* [SELECTION]
##########

Well-known Baltimore arabber Bilal Abdullah was shot by members of the Baltimore Police Department near Penn North around 7:30 yesterday evening and pronounced dead at Shock Trauma at 11:14 p.m.
BPD has not released Abdullah’s name, the names of any of the shooting officers, or the officer reported to have been shot in the foot. Three members of the arabber community and one of Abdullah’s family members have confirmed his identity to Baltimore Beat.
Abdullah, who was known as “BJ” for Bilal Junior, was born into arabbing, or the tradition of selling produce along city streets in a colorful horse-drawn wagon, enticing customers with distinctive cries for watermelons, cantaloupe, or other fruit.
“[He] came up in the stables. His dad had a lot of horses and he was one of the most hardcore arabbers for a number of years,” says M. Holden Warren, former president of Baltimore’s Arabber Preservation Society and co-founder of Stable Baltimore, a nonprofit dedicated to horse culture and healing in Baltimore. “Every day, he was out with a horse covering the whole city. He went [the] distance.”

##########

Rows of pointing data
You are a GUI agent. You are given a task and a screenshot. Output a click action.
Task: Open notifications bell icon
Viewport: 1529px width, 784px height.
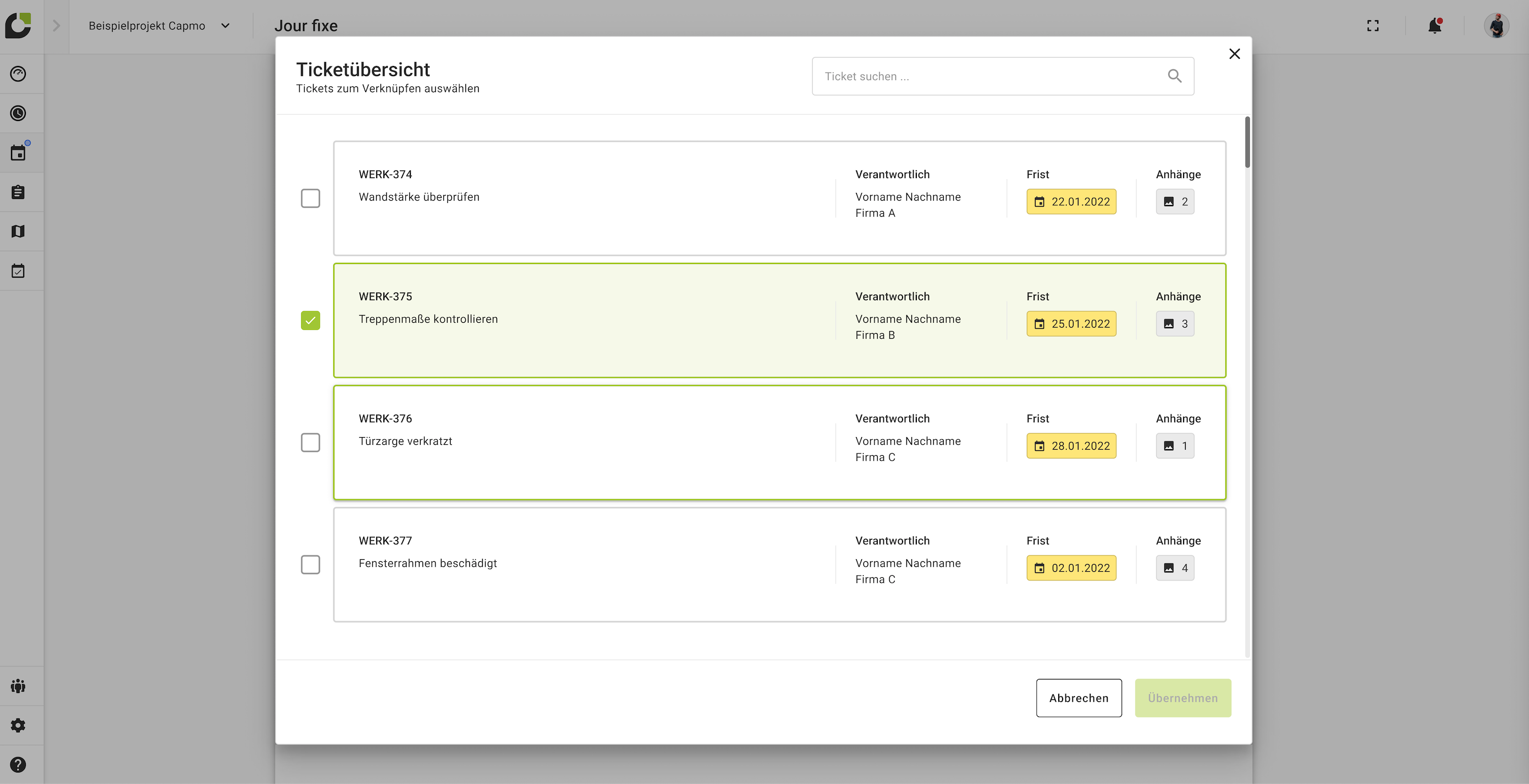tap(1434, 25)
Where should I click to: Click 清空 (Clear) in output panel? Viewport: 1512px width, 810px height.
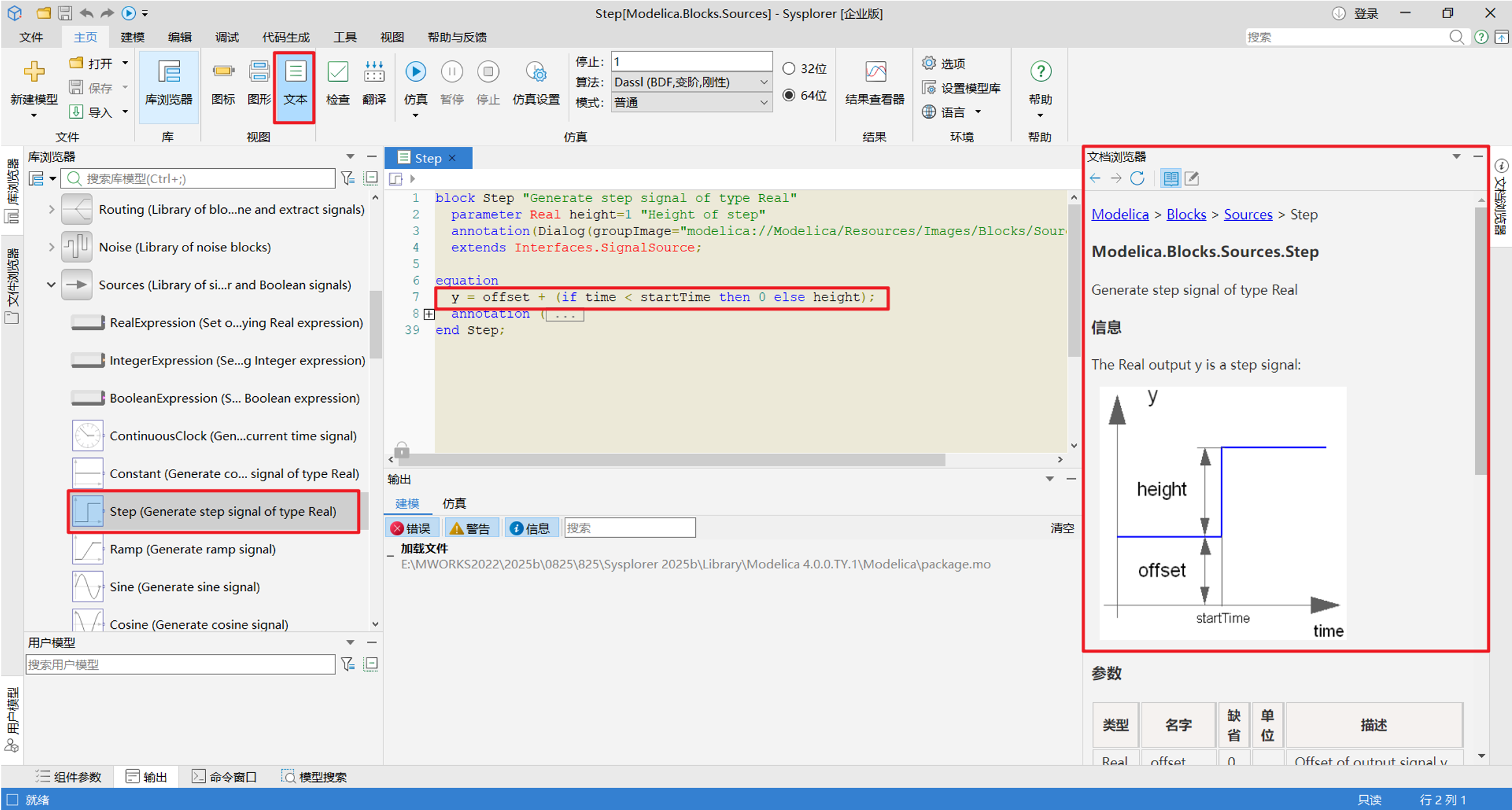click(x=1062, y=528)
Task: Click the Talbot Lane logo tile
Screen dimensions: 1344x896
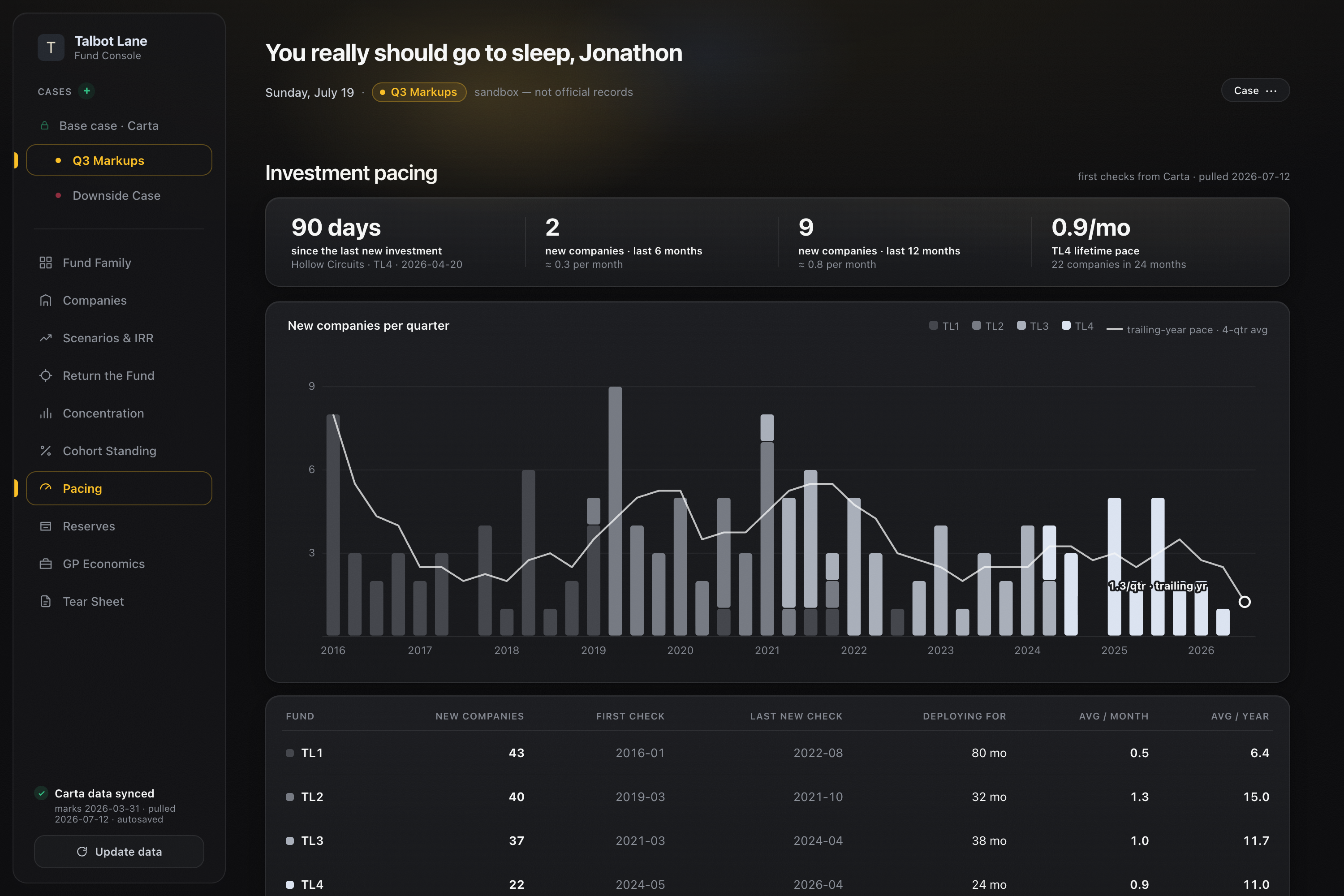Action: (x=51, y=47)
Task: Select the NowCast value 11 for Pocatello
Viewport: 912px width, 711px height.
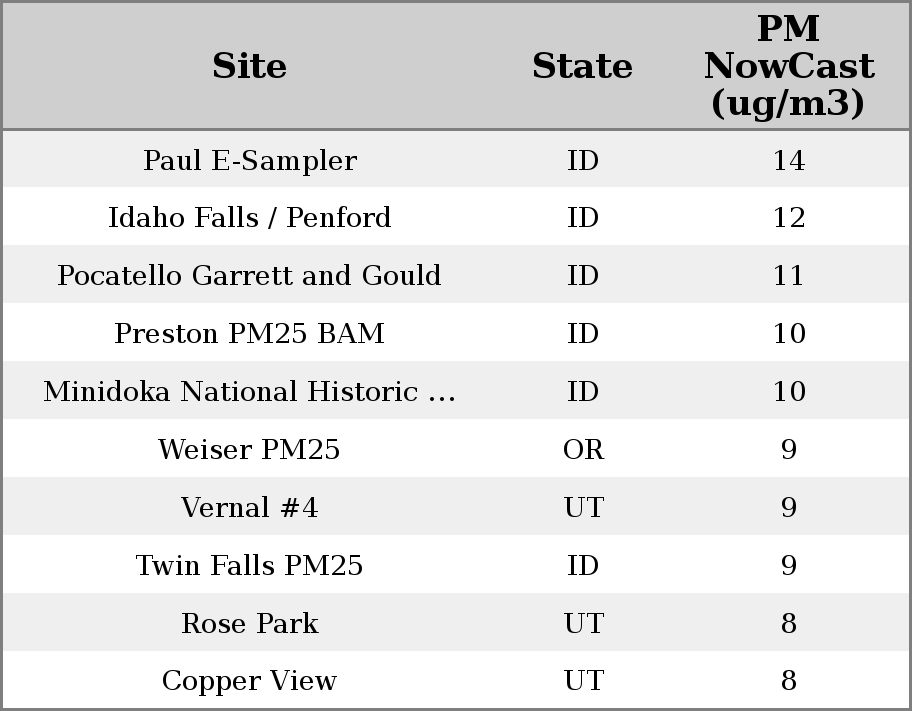Action: pos(788,276)
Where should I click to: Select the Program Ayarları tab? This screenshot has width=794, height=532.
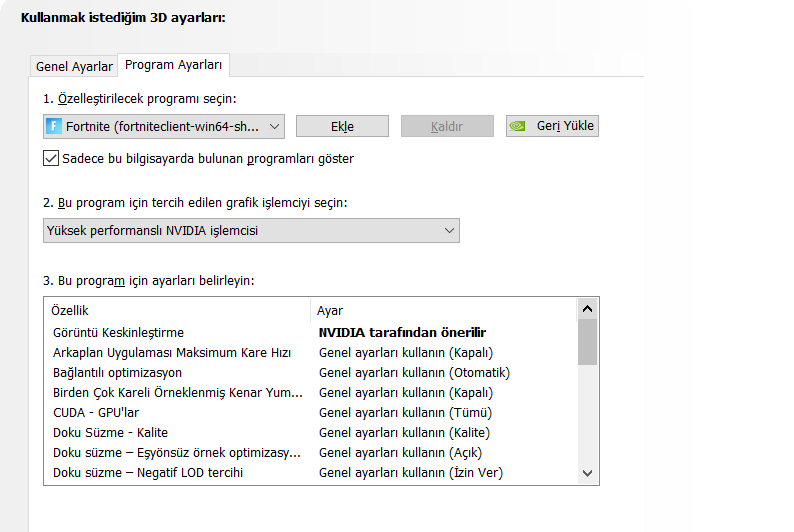point(174,65)
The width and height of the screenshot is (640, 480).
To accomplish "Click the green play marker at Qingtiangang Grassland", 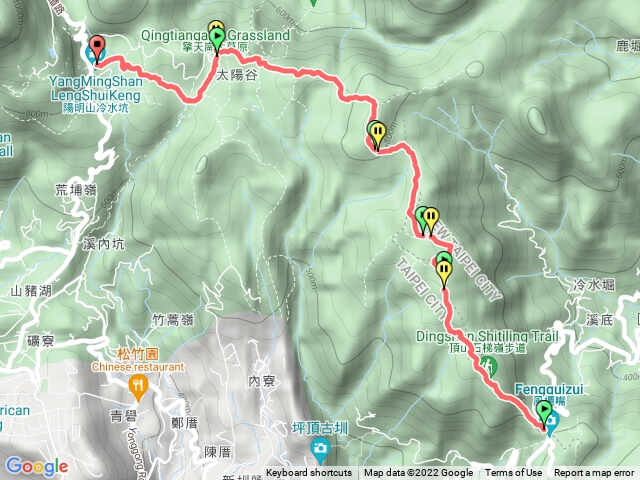I will coord(218,41).
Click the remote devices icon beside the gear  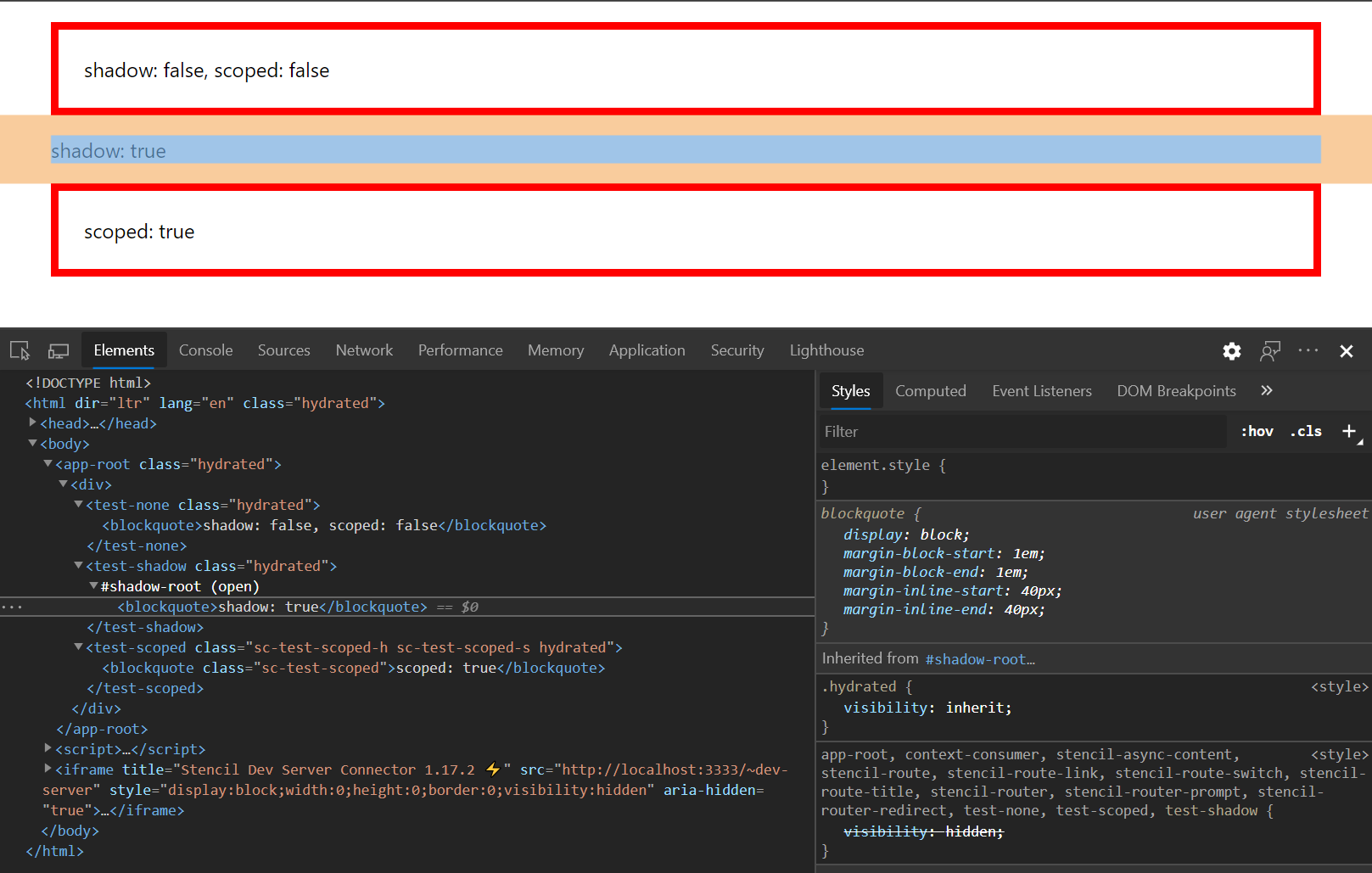pyautogui.click(x=1270, y=350)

##########

* [GIVEN EXERCISE A]
Answer these about the article on the Baltimore arabber:
(i) At what time was Abdullah pronounced dead, and where?
(ii) What did the nickname "BJ" stand for?
(iii) Which nonprofit did M. Holden Warren co-found?
* [GIVEN EXERCISE B]
Pick up the article on the Baltimore arabber after its final sentence and write the next part.

* [EXERCISE OUTPUT A]
(i) At 11:14 p.m., at Shock Trauma.
(ii) Bilal Junior.
(iii) Stable Baltimore.

* [EXERCISE OUTPUT B]
“He had customers everywhere. He was one of the old-school guys. He had real routes. People relied on him.”
Levar Mullen, a life-long arabber and violence interrupter who also co-founded Stable Baltimore, has known Abdullah all his life. He recalls that when Abdullah was too young to go arabbing himself, “every time we would go through there with a wagon, man, he would follow us for blocks. When I tell you about the term ‘horse crazy,’ it was BJ,” Mullen says.
“I walk about 24 miles a day,” Abdullah told Mic in a 2018 story. “I gotta keep new shoes. The soles be gone on them.” He said that he would often take kids on his route.
Abdullah was the subject of a lengthy Eater profile in 2014, where he was dubbed “the last of the arabbers.”
“If I didn’t have this wagon, the police would be chasing me,” Abdullah told Eater more than a decade ago. According to BPD, that is what happened on Tuesday night.
“On June 17, 2025, at approximately 7:17 p.m., Officers were patrolling near the intersection of Pennsylvania Avenue and Laurens Street when they observed an adult male believed to be armed,” BPD spokesperson Lindsey Eldridge wrote in a statement. They did not provide information on why the officers believed him to be armed.
Commissioner Richard Worley told reporters at a news briefing that the person began to run. According to police, the individual they were chasing fired a weapon, hitting a veteran officer in the foot as three officers opened fire on him.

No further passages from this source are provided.